Updated: Sep 6
The rotator cuff is a group of 4 muscles surrounding the gleno-humeral joint that act with differing vector forces to vacuum/suck the head of the humerus into the glenoid fossa. It then continues to act upon the orientation of the head of the humerus within the fossa as the humerus is moved and the shoulder is mobilized.
Without the vacuum action and balance of these 4 intrinsic muscles, the often stronger global muscles can easily pull on the humerus and shift it anteriorly (most commonly) into a sub optimal position. Hence we have then lost the balance that allows the shoulder to work optimally.
Once shoulder movement occurs, this can, over a period of time, cause wear and tear on the lining of the fossa or cause impingement on the surrounding ligamentous structures. This isn't always a bad thing, this will not always cause pain and impingment shouldn't be demonized.
The acronym used for remembering the rotator cuff is SITS. Supraspinatus, Infraspintus, Teres Minor and Subscapularis. I'm sure there are many more, so use what ever works for you.

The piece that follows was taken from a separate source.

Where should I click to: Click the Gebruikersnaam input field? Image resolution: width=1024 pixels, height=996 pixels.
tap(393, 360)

The supraspinatus muscle lies above (superior) to the spine of the scapula. It causes abduction and external rotation when in an abducted position. It lies beneath the larger global muscle known as the deltoid. Both these muscles are active when performing exercises such as lateral raises or simply lifting your arm overhead.

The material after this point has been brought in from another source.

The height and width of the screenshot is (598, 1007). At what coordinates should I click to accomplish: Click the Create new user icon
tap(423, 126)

The infraspinatus lies directly inferior to the supraspinatus and below (inferior) to the spine of the scapula. Its main action is to externally rotate the gleno-humeral joint. You can see this by the orientation the muscle fibers. They run in a traverse arrangement, meaning when they contract concentrically (get shorter) they will pull the humerus into external rotation.
The Teres minor originates on the lateral boarder of the scapula and attaches onto the humerus on the posterior side making it an external rotator of the gleno-humeral joint. Its fibers run in a similar arrangement to the Infraspintus. It also acts as a anchor to pull down the head of the humerus against the upward pull of the supraspinatus. The Teres minor is therefore of upmost importance and concern when impingement injuries present themselves.
The sub scapularis lies in between the anterior surface of the scapula and the back of the rib cage. Because of its orientation and attachment sites it is a strong internal rotator of the gleno-humeral joint. Don’t be fooled, it doesn’t do all the heavy lifting itself, there are some other large and therefore strong internal rotators of the shoulder joint. Global mobilizes such as Latissimus Dorsi, Teres Major and Pectoralis Major also internally rotate the shoulder.
As we know, no one muscle can or should be isolated. So although we have reviewed the muscles one by one in this article, we should work them together in all movements and in all planes of motion.